- Work task -
Please write out every entry below exactly, leaving out any pictures.

- Information shown -
★ ★ ★ ★ ★ ★ ★

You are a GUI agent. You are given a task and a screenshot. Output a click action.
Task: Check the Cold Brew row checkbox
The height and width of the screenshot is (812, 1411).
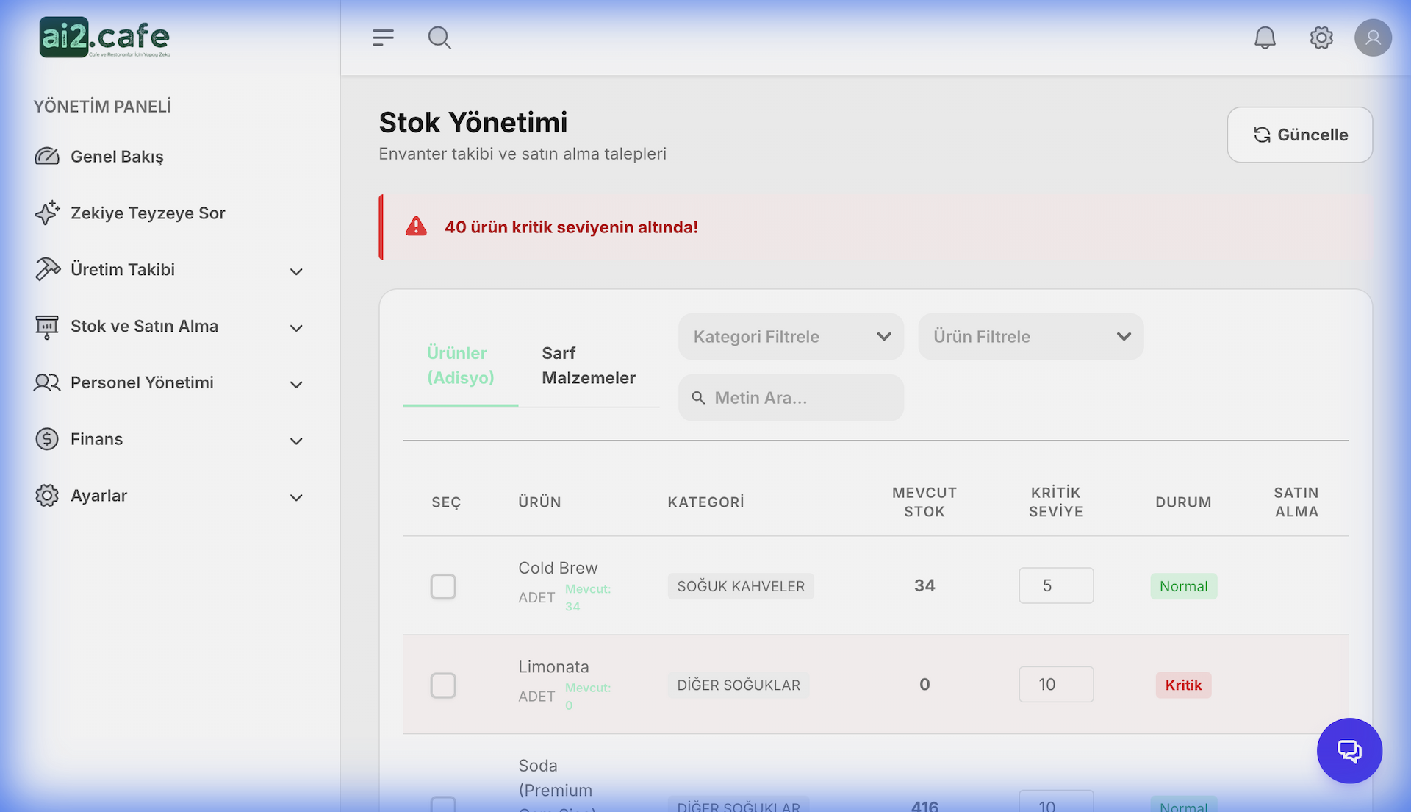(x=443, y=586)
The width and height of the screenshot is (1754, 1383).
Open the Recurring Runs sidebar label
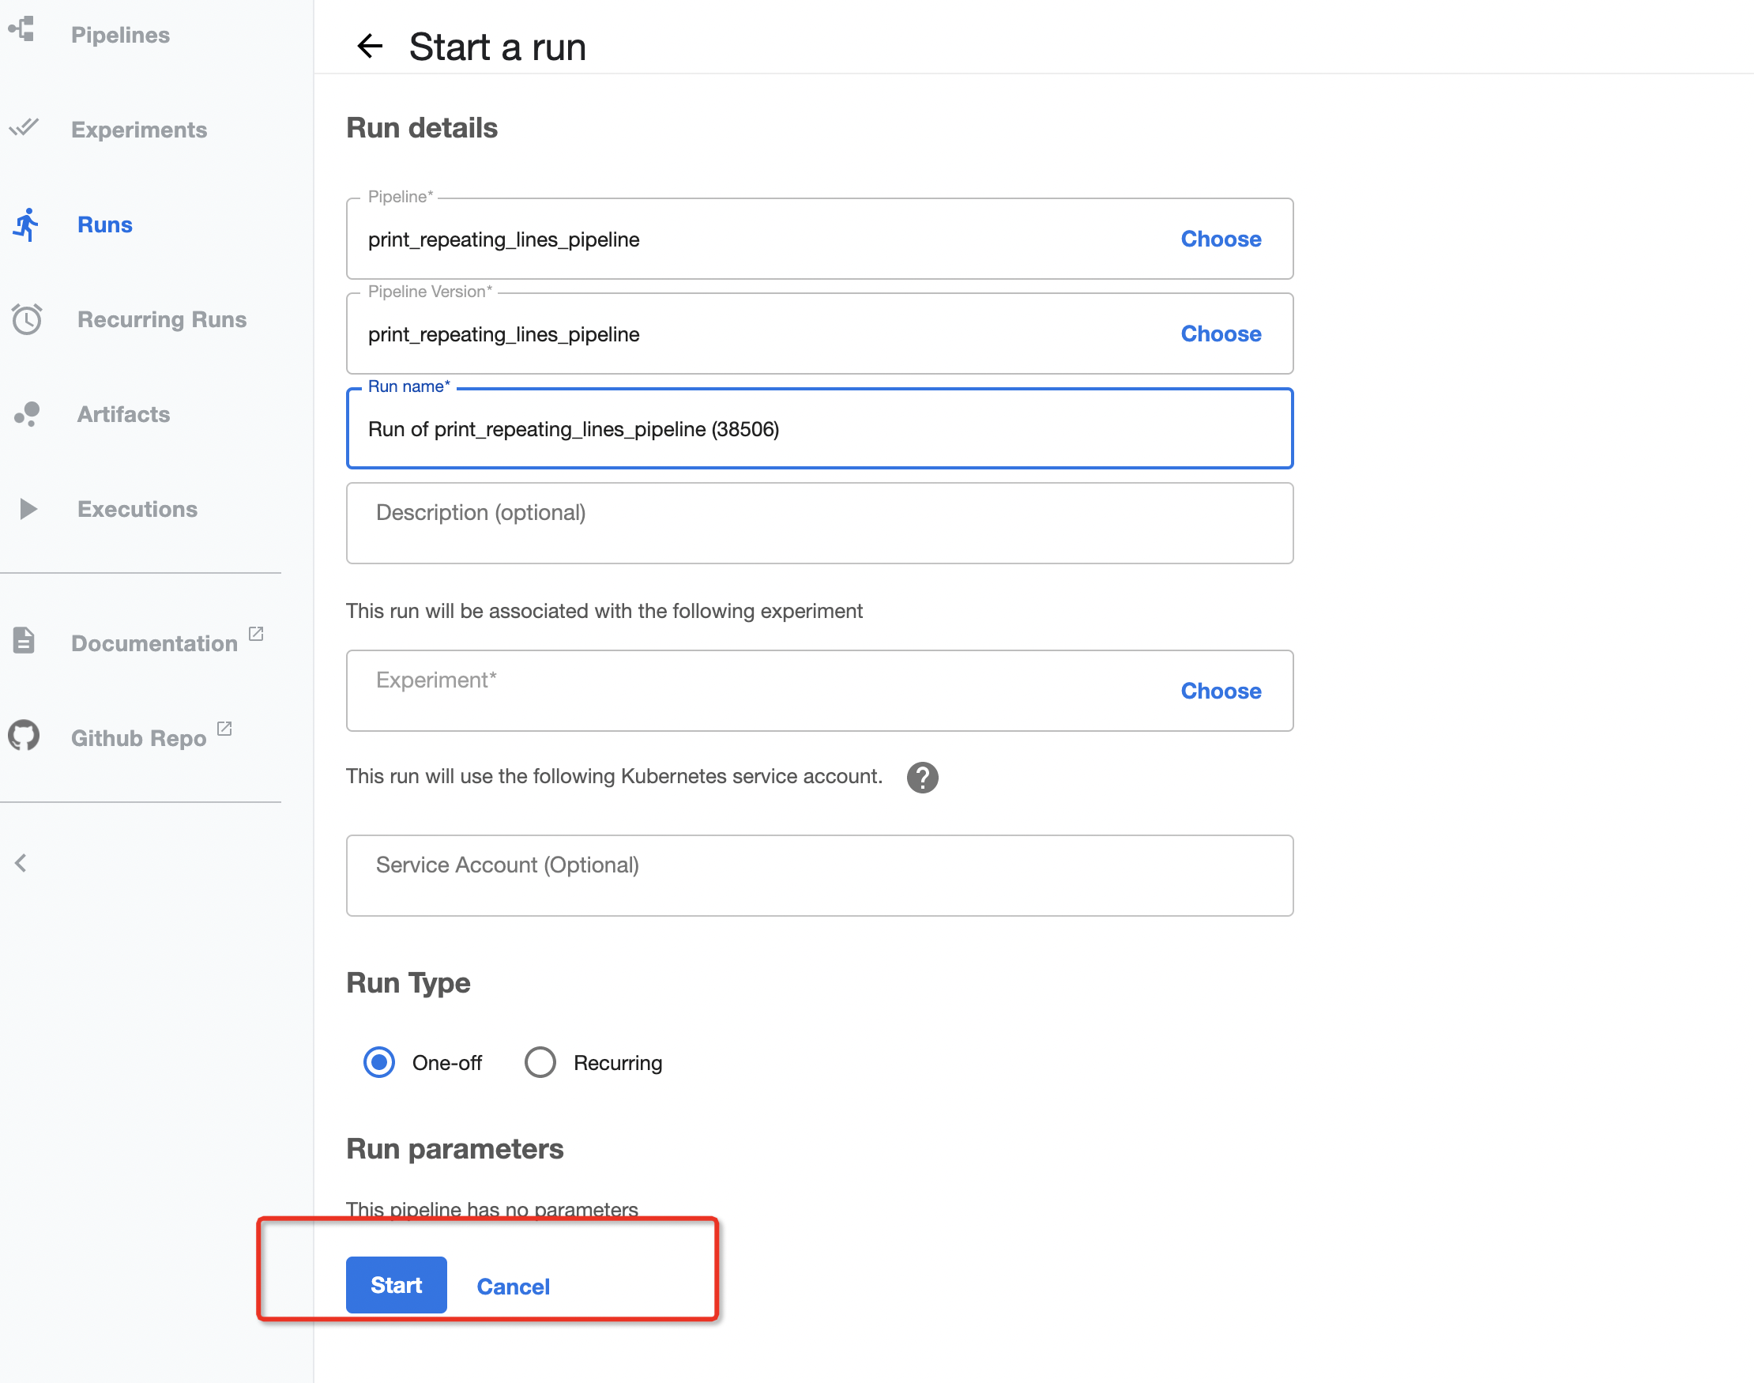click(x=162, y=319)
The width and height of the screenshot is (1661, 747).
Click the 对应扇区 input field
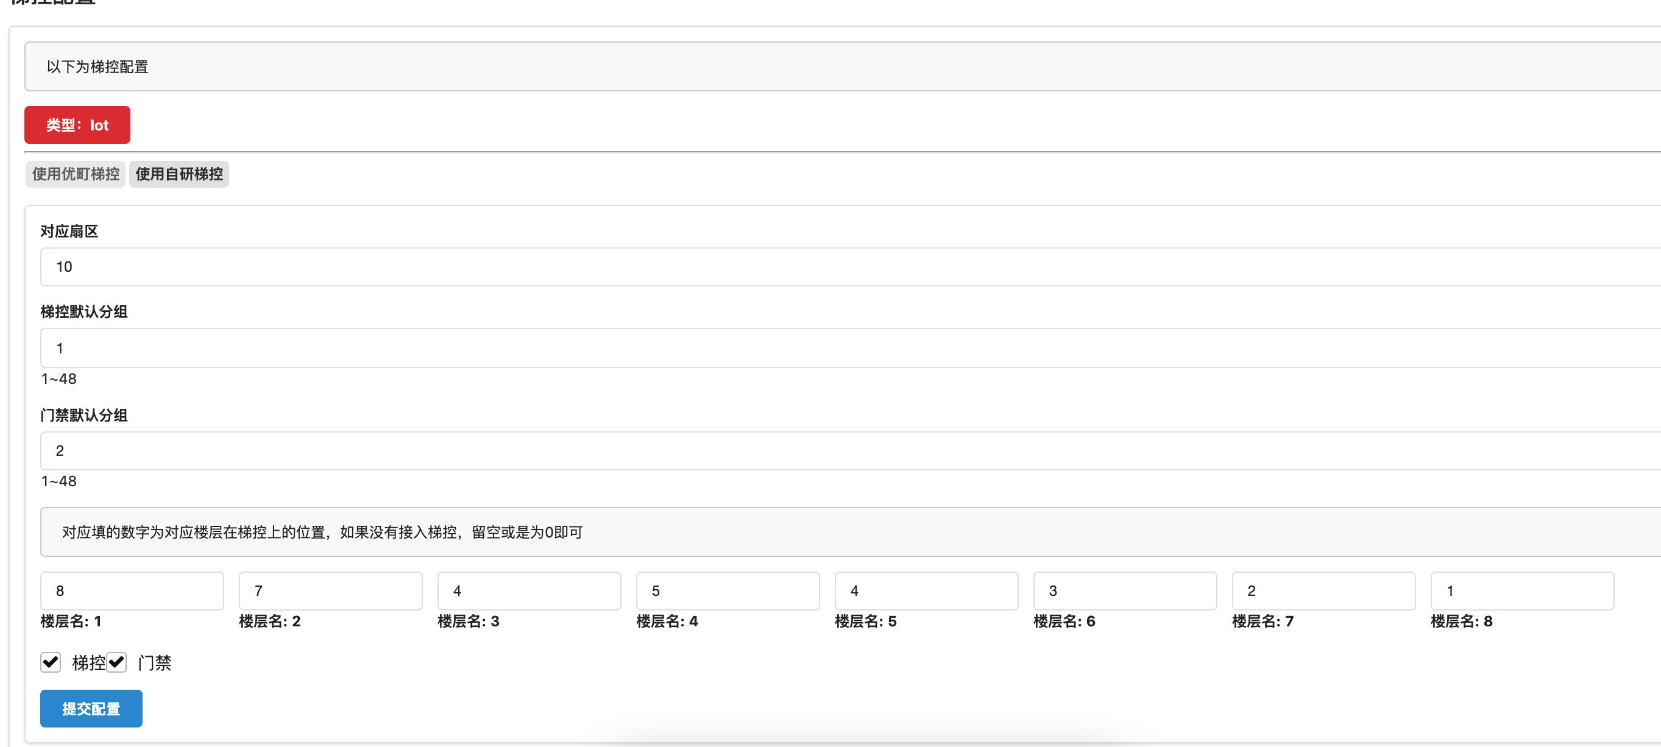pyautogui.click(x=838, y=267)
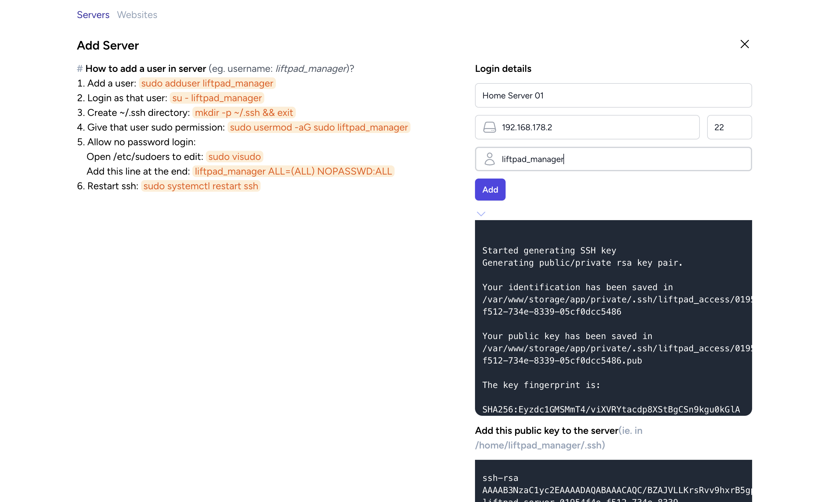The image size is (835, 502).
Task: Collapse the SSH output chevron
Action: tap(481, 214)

★ ★ ★ ★ ★ ★ ★

- Task output -
You are a GUI agent. You are given a task and a screenshot. Output a click action.
Task: Check the Cold Brew row checkbox
The height and width of the screenshot is (812, 1411).
(x=443, y=586)
The width and height of the screenshot is (1754, 1383).
Open the Recurring Runs sidebar label
click(x=162, y=319)
The width and height of the screenshot is (1661, 747).
Click the 对应扇区 input field
pyautogui.click(x=838, y=267)
The image size is (835, 502).
Task: Collapse the SSH output chevron
Action: tap(481, 214)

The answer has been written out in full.